Fort d’une facture graphique largement plus bluffante et dont la noirceur se fait hypnotique par le biais d’une beauté visuelle renversante, ce polar apocalyptique se réincarne en une monstrueuse descente aux enfers, au cœur d’une mégalopole-dépotoir en mode "Seven" ou "Blade Runner" qui réduit à l’état d’insectes grouillants les dernières traces de l’humanité. Le rythme effréné de la narration et l’énergie inouïe du filmage font ici l’effet d’un coup de boule permanent qui vrille les orbites et tire extrêmement fort sur les terminaisons nerveuses, ne laissant aucun espoir transparaître tout au long d’un déluge d’ultra-violence qui, paradoxalement, touche au cœur par un désespoir digne du cinéma de Sam Peckinpah et par une quête de rédemption vite transformée en un chemin de croix inimaginable – on restera totalement muet sur les détails du crescendo.

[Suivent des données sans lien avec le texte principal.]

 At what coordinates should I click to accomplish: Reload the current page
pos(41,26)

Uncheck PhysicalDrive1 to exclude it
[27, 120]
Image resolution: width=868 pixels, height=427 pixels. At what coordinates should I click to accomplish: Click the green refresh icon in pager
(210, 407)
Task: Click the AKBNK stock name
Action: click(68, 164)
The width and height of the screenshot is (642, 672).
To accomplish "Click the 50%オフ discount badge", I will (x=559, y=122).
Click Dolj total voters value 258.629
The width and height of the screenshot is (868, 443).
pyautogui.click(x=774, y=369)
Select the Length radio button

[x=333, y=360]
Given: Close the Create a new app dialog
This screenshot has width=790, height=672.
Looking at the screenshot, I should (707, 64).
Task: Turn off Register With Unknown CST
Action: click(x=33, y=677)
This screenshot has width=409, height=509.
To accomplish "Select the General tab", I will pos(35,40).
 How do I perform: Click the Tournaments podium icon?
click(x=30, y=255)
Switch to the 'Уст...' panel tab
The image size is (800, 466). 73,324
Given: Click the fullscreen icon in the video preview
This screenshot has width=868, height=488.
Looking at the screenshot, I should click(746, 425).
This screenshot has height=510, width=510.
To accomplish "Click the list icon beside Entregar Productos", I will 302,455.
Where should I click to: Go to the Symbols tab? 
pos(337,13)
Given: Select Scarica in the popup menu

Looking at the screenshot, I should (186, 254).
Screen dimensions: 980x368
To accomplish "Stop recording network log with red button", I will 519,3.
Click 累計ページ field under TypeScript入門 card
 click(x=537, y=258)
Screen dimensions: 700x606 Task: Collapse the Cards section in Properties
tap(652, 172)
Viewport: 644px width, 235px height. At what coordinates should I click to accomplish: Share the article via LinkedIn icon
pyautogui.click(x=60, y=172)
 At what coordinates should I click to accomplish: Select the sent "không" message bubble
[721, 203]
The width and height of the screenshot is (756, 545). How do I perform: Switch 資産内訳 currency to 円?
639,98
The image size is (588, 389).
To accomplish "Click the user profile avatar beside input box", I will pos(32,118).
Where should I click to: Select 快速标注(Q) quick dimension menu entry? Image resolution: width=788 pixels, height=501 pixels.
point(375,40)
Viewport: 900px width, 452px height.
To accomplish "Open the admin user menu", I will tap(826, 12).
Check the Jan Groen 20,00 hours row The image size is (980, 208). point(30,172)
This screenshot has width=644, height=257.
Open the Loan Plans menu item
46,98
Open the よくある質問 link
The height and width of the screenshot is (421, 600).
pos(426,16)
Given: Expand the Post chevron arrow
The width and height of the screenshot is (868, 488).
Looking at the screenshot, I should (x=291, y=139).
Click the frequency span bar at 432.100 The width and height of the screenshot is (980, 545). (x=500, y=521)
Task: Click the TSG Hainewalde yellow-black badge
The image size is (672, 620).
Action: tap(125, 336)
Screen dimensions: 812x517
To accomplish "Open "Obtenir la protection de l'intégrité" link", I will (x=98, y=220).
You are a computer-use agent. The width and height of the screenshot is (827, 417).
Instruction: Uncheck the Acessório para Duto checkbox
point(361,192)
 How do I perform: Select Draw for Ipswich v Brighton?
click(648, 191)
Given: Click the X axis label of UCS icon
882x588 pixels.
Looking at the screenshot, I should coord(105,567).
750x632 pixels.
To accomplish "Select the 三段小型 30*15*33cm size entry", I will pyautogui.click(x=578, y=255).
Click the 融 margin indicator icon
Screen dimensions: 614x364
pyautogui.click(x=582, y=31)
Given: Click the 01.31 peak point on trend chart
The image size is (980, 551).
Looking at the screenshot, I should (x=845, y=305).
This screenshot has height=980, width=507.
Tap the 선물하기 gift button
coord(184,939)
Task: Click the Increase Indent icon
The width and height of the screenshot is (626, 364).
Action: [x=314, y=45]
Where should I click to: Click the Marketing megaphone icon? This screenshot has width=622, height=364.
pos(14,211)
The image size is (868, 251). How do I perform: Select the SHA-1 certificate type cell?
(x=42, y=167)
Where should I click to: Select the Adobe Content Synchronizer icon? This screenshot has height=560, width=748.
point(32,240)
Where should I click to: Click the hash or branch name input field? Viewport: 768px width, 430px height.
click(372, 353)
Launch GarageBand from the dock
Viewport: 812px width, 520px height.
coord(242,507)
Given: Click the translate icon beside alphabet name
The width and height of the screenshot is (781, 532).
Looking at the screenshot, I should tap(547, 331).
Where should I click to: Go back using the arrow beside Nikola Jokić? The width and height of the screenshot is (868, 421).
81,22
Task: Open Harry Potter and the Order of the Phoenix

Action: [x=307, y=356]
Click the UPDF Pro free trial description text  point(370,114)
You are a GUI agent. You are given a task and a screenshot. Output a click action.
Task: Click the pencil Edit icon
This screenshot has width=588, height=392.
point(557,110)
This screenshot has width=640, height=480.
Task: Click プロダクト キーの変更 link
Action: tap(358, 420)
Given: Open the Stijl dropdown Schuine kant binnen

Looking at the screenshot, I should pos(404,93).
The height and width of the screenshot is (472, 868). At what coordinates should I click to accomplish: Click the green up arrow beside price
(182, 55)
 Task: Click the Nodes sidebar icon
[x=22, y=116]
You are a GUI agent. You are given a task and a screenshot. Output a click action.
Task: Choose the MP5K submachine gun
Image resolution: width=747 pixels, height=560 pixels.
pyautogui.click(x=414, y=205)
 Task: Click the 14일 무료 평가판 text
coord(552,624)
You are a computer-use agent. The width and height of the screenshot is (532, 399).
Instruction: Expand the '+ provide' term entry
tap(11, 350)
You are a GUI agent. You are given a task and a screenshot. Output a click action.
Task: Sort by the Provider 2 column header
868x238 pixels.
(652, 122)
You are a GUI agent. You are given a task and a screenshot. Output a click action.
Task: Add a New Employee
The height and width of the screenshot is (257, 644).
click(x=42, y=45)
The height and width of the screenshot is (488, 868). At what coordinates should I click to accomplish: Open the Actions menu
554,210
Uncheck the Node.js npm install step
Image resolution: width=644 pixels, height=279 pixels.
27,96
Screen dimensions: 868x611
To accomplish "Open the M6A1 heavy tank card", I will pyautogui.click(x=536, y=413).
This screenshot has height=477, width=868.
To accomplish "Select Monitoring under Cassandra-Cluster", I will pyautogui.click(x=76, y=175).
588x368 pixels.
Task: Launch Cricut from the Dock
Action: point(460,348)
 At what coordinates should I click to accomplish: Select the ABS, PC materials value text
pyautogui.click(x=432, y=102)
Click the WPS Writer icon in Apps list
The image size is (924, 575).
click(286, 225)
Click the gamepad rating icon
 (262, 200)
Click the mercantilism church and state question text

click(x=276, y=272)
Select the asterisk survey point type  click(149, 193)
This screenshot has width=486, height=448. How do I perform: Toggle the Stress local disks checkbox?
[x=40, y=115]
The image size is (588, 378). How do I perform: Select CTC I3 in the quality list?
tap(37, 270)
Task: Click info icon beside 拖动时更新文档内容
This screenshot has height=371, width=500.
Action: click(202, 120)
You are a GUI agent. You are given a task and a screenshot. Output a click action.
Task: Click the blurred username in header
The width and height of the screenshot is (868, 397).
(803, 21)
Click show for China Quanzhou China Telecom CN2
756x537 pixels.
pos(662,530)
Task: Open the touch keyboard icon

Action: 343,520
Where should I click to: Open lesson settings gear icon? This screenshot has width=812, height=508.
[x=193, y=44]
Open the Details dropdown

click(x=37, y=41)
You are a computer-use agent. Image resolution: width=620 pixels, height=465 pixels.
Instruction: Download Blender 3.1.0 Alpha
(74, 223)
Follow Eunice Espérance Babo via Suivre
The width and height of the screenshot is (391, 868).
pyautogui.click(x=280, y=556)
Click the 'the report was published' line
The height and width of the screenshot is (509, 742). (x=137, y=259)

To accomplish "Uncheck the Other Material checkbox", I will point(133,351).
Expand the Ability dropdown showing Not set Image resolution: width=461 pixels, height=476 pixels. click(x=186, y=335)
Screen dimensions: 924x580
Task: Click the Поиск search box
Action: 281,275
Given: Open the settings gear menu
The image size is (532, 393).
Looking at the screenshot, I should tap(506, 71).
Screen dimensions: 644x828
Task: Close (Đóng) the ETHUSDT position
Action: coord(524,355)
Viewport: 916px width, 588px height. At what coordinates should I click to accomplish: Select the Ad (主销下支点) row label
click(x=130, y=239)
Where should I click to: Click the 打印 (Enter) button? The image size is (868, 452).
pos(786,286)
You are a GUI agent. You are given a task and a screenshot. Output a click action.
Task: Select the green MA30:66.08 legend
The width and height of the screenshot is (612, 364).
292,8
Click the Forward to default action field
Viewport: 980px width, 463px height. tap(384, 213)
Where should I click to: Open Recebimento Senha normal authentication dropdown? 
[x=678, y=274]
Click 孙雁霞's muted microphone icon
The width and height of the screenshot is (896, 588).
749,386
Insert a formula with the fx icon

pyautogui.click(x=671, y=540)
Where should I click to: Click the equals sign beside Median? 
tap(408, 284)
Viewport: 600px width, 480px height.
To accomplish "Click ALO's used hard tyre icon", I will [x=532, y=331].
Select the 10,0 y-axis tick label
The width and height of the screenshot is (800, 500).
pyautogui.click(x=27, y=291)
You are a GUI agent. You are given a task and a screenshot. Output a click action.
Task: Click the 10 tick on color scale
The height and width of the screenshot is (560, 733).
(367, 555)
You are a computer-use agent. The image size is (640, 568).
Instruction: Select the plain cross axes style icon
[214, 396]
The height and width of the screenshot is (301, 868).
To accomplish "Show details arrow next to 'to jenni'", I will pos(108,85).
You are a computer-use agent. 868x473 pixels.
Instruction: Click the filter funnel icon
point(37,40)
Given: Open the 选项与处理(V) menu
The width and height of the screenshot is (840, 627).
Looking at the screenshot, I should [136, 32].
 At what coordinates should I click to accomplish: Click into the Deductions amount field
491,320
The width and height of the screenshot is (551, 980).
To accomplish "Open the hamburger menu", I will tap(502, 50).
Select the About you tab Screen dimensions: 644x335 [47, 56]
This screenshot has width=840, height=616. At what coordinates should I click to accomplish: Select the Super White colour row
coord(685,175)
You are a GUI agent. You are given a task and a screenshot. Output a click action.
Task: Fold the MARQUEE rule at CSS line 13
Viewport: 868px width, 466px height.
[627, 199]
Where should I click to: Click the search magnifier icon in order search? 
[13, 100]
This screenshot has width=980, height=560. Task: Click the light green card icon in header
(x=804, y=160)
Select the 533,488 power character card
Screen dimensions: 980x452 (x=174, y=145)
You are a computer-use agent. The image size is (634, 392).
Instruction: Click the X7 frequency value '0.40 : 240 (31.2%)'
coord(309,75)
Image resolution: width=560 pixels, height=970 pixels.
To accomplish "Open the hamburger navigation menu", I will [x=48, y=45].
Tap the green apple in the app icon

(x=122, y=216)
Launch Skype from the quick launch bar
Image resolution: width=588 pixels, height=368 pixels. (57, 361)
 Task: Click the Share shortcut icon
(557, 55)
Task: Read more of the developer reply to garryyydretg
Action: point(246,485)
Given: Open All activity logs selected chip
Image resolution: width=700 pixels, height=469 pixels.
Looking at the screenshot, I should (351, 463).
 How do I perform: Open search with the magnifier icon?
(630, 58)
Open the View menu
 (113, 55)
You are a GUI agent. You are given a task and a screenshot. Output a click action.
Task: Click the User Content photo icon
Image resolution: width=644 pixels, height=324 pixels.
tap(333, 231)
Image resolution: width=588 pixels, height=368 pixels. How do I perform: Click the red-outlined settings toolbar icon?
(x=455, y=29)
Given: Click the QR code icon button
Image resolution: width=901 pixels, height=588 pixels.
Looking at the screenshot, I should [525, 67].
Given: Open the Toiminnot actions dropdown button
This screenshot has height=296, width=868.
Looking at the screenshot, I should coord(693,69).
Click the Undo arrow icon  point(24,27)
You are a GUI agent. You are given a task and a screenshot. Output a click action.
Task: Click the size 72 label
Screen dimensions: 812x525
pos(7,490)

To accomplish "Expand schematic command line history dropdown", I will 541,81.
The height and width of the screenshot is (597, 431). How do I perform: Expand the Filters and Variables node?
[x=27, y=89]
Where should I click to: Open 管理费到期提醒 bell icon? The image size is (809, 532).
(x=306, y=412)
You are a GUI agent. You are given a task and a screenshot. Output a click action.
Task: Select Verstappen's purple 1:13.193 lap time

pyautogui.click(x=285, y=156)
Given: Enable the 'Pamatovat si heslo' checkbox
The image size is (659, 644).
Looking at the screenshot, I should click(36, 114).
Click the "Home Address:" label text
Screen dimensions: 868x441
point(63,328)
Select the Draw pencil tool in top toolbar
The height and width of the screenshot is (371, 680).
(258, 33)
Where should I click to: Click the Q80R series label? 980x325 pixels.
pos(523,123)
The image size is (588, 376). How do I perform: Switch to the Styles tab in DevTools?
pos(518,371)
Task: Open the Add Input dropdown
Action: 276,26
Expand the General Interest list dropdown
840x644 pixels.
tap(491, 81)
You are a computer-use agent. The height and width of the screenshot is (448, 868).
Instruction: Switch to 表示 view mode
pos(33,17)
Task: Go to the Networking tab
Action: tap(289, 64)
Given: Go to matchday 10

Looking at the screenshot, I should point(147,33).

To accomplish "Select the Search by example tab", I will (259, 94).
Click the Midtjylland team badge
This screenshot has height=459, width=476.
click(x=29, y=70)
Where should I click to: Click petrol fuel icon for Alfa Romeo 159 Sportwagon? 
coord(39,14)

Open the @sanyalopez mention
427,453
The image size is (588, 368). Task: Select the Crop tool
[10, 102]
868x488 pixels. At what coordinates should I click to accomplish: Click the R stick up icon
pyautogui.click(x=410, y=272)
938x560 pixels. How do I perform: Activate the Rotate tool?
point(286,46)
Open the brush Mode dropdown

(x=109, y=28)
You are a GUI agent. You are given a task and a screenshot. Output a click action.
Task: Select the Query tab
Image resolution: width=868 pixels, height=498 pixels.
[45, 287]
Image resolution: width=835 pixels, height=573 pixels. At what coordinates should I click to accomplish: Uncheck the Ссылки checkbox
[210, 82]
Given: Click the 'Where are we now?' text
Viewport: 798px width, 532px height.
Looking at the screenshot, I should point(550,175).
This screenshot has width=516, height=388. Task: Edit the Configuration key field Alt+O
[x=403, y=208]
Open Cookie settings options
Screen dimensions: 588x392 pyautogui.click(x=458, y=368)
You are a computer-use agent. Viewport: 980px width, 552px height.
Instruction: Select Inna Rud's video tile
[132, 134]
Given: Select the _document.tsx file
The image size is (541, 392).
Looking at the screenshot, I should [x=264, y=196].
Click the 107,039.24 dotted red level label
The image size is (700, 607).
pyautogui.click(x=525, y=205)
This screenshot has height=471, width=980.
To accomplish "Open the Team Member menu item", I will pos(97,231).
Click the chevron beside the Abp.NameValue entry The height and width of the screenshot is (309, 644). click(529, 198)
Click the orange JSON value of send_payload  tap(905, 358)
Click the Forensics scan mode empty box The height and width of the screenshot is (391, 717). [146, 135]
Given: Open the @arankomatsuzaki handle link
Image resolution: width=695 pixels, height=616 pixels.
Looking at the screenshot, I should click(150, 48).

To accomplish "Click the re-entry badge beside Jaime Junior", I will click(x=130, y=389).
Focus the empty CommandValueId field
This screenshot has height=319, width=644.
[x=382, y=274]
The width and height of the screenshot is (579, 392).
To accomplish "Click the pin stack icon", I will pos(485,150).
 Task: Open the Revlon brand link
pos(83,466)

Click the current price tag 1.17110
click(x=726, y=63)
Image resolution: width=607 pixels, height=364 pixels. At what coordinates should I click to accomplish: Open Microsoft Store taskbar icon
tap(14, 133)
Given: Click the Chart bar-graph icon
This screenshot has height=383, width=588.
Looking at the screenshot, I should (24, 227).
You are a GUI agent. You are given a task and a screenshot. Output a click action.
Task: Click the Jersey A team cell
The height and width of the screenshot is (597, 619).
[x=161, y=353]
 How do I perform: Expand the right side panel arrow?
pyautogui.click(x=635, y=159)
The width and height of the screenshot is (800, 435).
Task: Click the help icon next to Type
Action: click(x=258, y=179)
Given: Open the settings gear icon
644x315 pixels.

C’est que Cheang vise l’hallucination sensitive, la dérive sans repères dans un espace sans règle ni loi, la coupure sèche et nette du moindre zeste de sens moral et de connexion avec le réel. À l’image des protagonistes, on court ici sans connaître son chemin ni reprendre son souffle, on exorcise sa rage par pur réflexe pulsionnel, on quitte un enfer pour basculer dans un autre encore pire à chaque nouvelle scène. Plus noir que votre café le plus serré, plus noir que vos idées les plus inavouables, plus noir que tout ce que vous ayez pu voir sur un écran de cinéma. Notons aussi que, pour ce qui est des âmes les plus fragiles, c’est précisément à elles que revient ici le soin d’en baver des ronds de chapeau le plus possible, à l’image de cette jeune punkette toujours plus souillée et meurtrie (jouée par l’hallucinante Yase Liu) dont on a souvent l’impression que Cheang en fait le cobaye métatextuel de son propre geste de cinéaste, lui intimant d’amplifier son potentiel de résistance et de ne jamais lâcher prise tout au long du monstrueux calvaire qu’il lui fait subir.

Mentionner le mot « résistance » est d’ailleurs ce qui invite à ne surtout pas lire "Limbo" comme un déluge de complaisance extrémiste et encore moins comme une machine à salir tout ce qui peut l’être. Tout relève ici de l’exorcisme pur et simple. D’abord pour un cinéaste que l’on sent clairement titillé par l’envie d’interroger sa propre fibre nihiliste à mesure qu’il l’amplifie – un parti pris déjà perceptible au travers du final polémique de "Dog Bite Dog" dont il avait lui-même a posteriori remis en question l’utilité narrative lors d’une interview. Ensuite pour une industrie hongkongaise de plus en plus absorbée par la Chine continentale, et qui, en guise d’acte de résistance, se voit contrainte de pousser les potards de la radicalité dans ses propres films afin de faire résonner sa colère face aux impératifs conformistes et castrateurs du régime. À la fois styliste de l’extrême et peintre d’une noirceur d’âme qui imprègne chaque plan, Soi Cheang aura donc lâché les chiens pour épuiser son audience et son propre cinéma. Tout, d’un Scope épuisant de richesse graphique au score envoûtant de Kenji Kawai en passant par l’abandon total des acteurs, apparaît ici comme monumental, tant dans sa radicalité que dans son absence de compromis. Vous n’oublierez jamais ce film.